## Directive:
Duplicate the part of the Murder In Malmo blog tour post below between "Rosengård wasn’t a" and "of his attention.", inclusive, word for word.

Welcome to day four of the Torquil MacLeod- Murder In Malmo blog tour, where it’s my pleasure to bring you a sneaky peek at the second in this compelling Scandinavian inspired series. I reviewed the first in the series Meet Me In Malmo which introduced us to Swedish detective, Anita Sundström, earlier this year, so pleased to see that she has returned. There are also an additional two books Missing In Malmo and Midnight In Malmo, so plenty for Scandinavian crime fiction fans to enjoy! So without further ado here is the extract…
It was a fine, clear, tranquil evening and there was nothing to hamper his line of fire. He could see the two women chatting animatedly. They waved their arms extravagantly as they spoke, to add emphasis to whatever they were discussing. Their actions were caught in the lights of the entrance to the drab block of apartments. The whole area was a sea of faceless, formless concrete. Unimaginative buildings filled with unwanted people.
Rosengård wasn’t a part of Malmö that he had been to before. It had taken him time to get his bearings. To get a feel for the urban terrain; his new war zone. And he was in enemy territory. These people weren’t his people. They were invaders from foreign lands. Intruders, like these two women in front of the apartment block who were now the centre of his attention.

## Extracted entries:
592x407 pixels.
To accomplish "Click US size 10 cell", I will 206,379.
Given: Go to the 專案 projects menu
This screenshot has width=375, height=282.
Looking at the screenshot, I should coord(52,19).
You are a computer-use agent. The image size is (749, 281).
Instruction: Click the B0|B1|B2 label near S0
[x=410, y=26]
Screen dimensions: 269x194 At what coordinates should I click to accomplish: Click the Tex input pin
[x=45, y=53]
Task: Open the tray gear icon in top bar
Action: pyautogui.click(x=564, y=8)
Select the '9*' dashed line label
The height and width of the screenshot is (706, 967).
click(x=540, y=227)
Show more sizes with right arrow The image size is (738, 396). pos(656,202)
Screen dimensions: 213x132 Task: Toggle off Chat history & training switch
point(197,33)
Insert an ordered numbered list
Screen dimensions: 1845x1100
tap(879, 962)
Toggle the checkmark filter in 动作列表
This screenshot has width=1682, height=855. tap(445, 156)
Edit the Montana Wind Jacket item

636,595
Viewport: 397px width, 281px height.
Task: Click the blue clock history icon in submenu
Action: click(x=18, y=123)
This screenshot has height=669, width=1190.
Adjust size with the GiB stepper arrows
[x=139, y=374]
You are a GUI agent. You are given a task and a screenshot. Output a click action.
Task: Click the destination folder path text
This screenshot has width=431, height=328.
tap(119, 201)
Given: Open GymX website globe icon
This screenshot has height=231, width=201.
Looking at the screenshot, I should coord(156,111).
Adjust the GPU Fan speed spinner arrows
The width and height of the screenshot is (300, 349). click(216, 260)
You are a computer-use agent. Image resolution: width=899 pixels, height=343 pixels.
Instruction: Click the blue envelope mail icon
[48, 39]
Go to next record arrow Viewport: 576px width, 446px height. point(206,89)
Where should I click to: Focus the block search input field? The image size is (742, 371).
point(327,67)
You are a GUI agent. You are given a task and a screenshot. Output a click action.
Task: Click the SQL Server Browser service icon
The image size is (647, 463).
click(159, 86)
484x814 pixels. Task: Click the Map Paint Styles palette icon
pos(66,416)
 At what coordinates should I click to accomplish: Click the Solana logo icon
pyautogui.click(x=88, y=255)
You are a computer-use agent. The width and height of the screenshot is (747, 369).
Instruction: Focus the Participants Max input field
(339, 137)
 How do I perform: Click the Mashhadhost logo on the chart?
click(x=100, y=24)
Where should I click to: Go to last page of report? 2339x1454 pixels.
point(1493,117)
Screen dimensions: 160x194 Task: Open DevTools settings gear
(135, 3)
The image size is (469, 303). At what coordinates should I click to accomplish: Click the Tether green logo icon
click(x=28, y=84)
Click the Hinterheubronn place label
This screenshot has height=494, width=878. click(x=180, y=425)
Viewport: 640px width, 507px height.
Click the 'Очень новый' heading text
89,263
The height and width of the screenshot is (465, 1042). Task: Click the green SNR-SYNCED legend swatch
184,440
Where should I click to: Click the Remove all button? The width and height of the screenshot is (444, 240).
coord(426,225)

## Problem solution:
Rosengård wasn’t a part of Malmö that he had been to before. It had taken him time to get his bearings. To get a feel for the urban terrain; his new war zone. And he was in enemy territory. These people weren’t his people. They were invaders from foreign lands. Intruders, like these two women in front of the apartment block who were now the centre of his attention.